__WORK INSTRUCTIONS__
Whatever pictures the entries hold, omit them, and output exactly the lines from the one containing "Instruction: Click the" through the final line.
DATA IN THIS EXERCISE: Begin
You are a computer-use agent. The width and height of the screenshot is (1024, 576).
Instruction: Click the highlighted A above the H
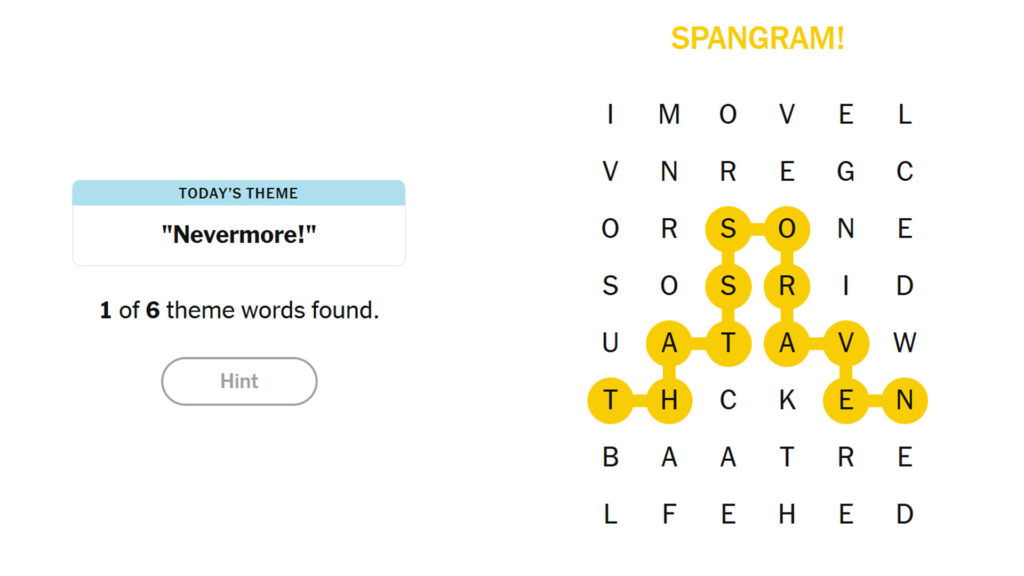coord(669,343)
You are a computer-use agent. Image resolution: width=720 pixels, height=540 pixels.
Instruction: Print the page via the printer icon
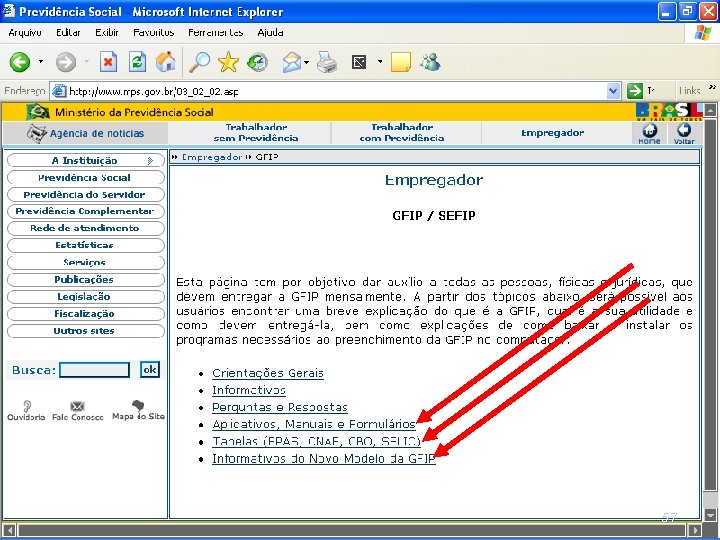pyautogui.click(x=327, y=62)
DATA IN THIS EXERCISE: End
__OUTPUT FOR THIS EXERCISE__
Instruction: Click the highlighted A above the H
coord(669,343)
You are a computer-use agent. Image resolution: width=720 pixels, height=540 pixels.
Instruction: Print the page via the printer icon
pyautogui.click(x=327, y=62)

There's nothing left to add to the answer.